Gonzalez did not respond to multiple requests for comment.
“We have always tried to address all gymnast concerns immediately. We have used our team captains to help facilitate the communication between athletes and coaches many times,” Gonzalez said in statement provided to SCNG by Susan Siljander, an Azarian parent who said she is serving as a spokesperson for the gym. “Perry and I held meetings with the girls and listened when they had concerns. We then decided an appropriate response based on the complaint. When the parents have complaints, I listen to them, think on them, get more information, and then respond. Concerns of gymnasts are not dismissed at Azarian.”
USA Gymnastics suspended Gonzalez, Davies and Amanda Hensley, a girls team coach, on an interim basis on Sept. 4 pending the completion of its investigation after the national governing body received multiple formal reports alleging physical, verbal and emotional abuse, according to a USA Gymnastics letter obtained by SCNG. The coaches are prohibited from “all contact” with gymnasts under the terms of the suspension.
Davies said in an interview he was contacted by USA Gymnastics on Sept. 5.
“They told me I was suspended,” Davies said. “That’s all I’ve received. I don’t know what I’ve been accused of. (USA Gymnastics) didn’t even talk to me.”
“Really right now I’m in complete shock,” continued Davies, who has coached nearly 200 state champions during a 20-year coaching career. “I’ve always tried my very best to take care of the kids, to make sure they were in a safe environment.
“I would never do anything to hurt a kid.
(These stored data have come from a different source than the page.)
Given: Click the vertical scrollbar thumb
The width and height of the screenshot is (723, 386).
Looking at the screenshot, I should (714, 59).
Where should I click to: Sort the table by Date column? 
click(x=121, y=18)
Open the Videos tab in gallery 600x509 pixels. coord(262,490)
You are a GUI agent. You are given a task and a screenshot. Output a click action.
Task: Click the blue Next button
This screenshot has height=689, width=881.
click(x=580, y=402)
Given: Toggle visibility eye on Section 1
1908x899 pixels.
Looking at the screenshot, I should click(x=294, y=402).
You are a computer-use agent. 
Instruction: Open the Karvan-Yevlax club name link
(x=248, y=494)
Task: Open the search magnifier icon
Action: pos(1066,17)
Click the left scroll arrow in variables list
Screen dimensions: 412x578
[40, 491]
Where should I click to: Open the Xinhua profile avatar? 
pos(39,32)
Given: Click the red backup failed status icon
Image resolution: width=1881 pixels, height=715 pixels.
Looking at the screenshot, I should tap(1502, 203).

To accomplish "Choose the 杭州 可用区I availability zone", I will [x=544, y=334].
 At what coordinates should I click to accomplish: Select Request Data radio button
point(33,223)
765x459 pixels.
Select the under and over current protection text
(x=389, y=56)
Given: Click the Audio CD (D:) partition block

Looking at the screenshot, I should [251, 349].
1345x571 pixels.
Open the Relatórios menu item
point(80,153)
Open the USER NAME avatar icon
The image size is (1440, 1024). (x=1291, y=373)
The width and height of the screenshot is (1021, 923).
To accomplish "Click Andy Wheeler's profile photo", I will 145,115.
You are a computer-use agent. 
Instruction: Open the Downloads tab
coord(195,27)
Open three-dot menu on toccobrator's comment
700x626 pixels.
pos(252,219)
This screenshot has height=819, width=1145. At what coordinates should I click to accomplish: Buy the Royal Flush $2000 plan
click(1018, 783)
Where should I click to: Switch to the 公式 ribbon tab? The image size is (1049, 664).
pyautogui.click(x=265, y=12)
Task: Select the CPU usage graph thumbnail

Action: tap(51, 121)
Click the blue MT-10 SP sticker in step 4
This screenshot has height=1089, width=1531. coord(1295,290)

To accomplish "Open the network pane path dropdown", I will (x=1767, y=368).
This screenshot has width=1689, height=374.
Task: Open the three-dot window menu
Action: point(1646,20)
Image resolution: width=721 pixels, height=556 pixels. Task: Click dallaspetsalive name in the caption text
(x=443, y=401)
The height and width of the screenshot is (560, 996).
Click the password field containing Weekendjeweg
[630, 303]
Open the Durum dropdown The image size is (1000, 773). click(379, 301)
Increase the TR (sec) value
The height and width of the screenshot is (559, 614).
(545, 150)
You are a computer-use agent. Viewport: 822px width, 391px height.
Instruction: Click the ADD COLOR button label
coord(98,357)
So I’m flabbergasted. I categorically deny doing anything harmful to a kid.”
Hensley did not respond to requests for comment.
Eduard Azarian, through Siljander, agreed to an interview with SCNG. Azarian requested that the interview be done in person at the gym. SCNG agreed to the condition. But less than 24 hours after agreeing to the interview, Siljander cancelled the meeting and said the interview would not be re-scheduled.
Siljander later said in an email to SCNG that “No representative of Azarian or coaches affected by the suspension will give an interview until they have reviewed the documents from USA Gymnastics that set forth claims against them.”
“Azarian is a family gym,” Eduard Azarian said in a statement to SCNG. “We try to instill real values and help these athletes become productive and joyful members of society. We believe gymnastics is a proving ground that teaches hard work, discipline, and grit. We hire coaches and attract families that want the same. We stand behind our coaches. We know they provide the best instruction and care for our athletes. Are there sometimes conflicts? Yes, as in any family. But when these conflicts are brought head on to the gym or the staff, they are addressed. We have never received complaints of the type claimed by USAG.”
The suspended coaches continue to have their supporters at Azarian.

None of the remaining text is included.